The results of this evaluation indicate that attendance at the first-time parenting group led to improvements in psychological well-being for those who completed the post-group questionnaire. However, it is important to highlight the limitations of this evaluation. The post-group results are based on data from 38 parents who attended the last session of the groups, as 18 had dropped out of the groups by the last session. This may indicate some may not have found the group useful, which may have been the result of an inappropriate referral or lack of motivation by group members. In contrast, some may have felt they had received sufficient support and information from the first few sessions and therefore did not require further input. Since these parents were not given a post-group questionnaire, it is not possible to establish the reason behind the drop-out rate.
A further limitation is that socio-economic factors were not gathered in the pre-group questionnaire, so it is not possible to identify whether different social groups with varying psychological vulnerabilities are benefiting from the group.
As stated earlier, the majority of group members were not experiencing any diagnosable mental health difficulties. In conjunction with this, the group has been shown to reduce mental health difficulties to a clinically significant level. Therefore, a further limitation of the group may be that it is difficult to engage first-time mothers with post-birth mental health problems who could benefit from it.
Overall, the findings of this evaluation suggest that the first-time parenting group improved the psychological and social well-being of the families who attended. Before the groups commenced, the respondents stated that they required advice and social support. The post-group questionnaire indicated that they were generally satisfied - their need for advice and support was met and they reported that they had gained confidence in their ability to parent by attending the groups. The GHQ scores were significantly reduced after the attending the group, which suggests that the first aim of this study was achieved as the first-time parenting group may have improved parents’ quality of life by providing information that benefited them.
The second aim was to determine whether any improvements could be made to the group. Four recommendations are outlined below.

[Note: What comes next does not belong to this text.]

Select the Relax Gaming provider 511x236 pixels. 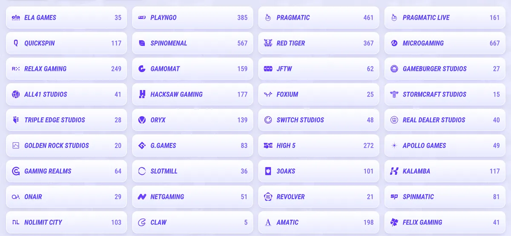pos(66,68)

One mother stated that the group would have been useful when her baby was three months old. This suggests health visitors should consider referring families to the service at an earlier stage. However, this recommendation is based on one respondent so may not be of benefit to all parents.
Add information into the group curriculum on sleep patterns, behaviour and the developmental milestones of infants.
Consider referring grandparents and other carers to future groups.
Allow additional time at the end of each session for parents to talk informally about their experiences.